Death of Yahya Sinwar

TYahya Sinwar’s body was found in the place he envisioned—the dusty ruins of an apocalyptic war ignited by a covert attack he had secretly planned for years, and unveiled on Oct. 7, 2023. What was found was that the fighting only continued. It is 25 miles east and about four kilometers south from the devastated area in southern Gaza where the Hamas leader died a year and nine days later. The “great operation,” as Hamas called Sinwar’s plan, had not united the entire Middle East as expected, or brought about the downfall of Israel. Ground zero of the apocalypse remains the Gaza Strip, the Palestinian enclave Sinwar ruled when he unleashed an attack that led to its destruction.
Fear aims to provoke an overreaction. If the first phase of Oct. 7—breaking the fence built by Israel and bypassing its military ports—was a tactical military operation, the attack on settlements beyond that was another. During his 22 years in an Israeli prison, Sinwar was an avid student not only of Hebrew but also of Jewish history, including the pogroms. His release in 2011 brought another lesson: Sinwar, then known as the “Butcher of Khan Yunis” for his brutality in sending suspected informers, returned to Gaza among the more than 1,000 Palestinian prisoners Israel traded for the release of one Jewish soldier. As Israeli hostage negotiator David Meidan has noted: “The issue of hostages is our soft underbelly.”
Sinwar’s death could open the door to a ceasefire that frees dozens of Israeli hostages still in Gaza. Prime Minister Benjamin Netanyahu, who opposed the deal while the architect of the worst terrorist attack in the nation’s history was still alive, was described in the report as one of the most open in a phone call with President Joe Biden on Thursday. Beyond thinking are conversations of any other kind.
Read more: Families of Hostages in Life After 7 Oct.
For Sinwar’s grim statistics of mass killings, the main count is the body count.

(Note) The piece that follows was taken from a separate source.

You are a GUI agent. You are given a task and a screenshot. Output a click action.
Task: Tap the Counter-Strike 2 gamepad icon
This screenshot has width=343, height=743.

The Palestinian question is back on the world agenda, and Israel’s global reputation, already suffering from a half-century occupation of the Palestinian territories, is deeply stained. Most polls in the past year have shown Palestinians are more inclined to accept the war of Hamas, which is the Arabic name for the Islamic Resistance Movement. But those things are more important to the negotiated peace regime that Hamas rejects: Camp David and Oslo were the conflicts through which the world watched the Israeli-Palestinian conflict. October 7 he demolished it.

In the Gaza Strip, however, where 1.9 million people have fled their homes and the risk of starvation is growing, support for the October 7 attack is showing signs of slipping. Dealing with Israel on military terms allows Israel to frame the Palestinian question as a question not of national ambition, or justice, but as a question of security. And, especially with US military aid at $17.9 billion this year, security is Israel’s strong suit. Stunned by Sinwar’s blow, it has since moved forward against the forces that Hamas hoped would help it—Lebanon’s Hezbollah, Yemen’s Houthis, and their common sponsor, Iran. This month Israeli columns have also been returning to northern Gaza, withholding food aid and warning residents to leave or be taken as targets.
Read more: Special: Netanyahu At War.
According to the statistics of the Hamas government he led, Sinwar, 61, was preceded by 42,438 of his people, more than half of whom were women and children. His family’s whereabouts are unknown, but he is thought to appear briefly in footage released earlier this year that the Israeli military says is beneath the grave. In it, Sinwar moves single file through a tunnel, behind a girl holding a doll and a boy using a flip phone as a flashlight.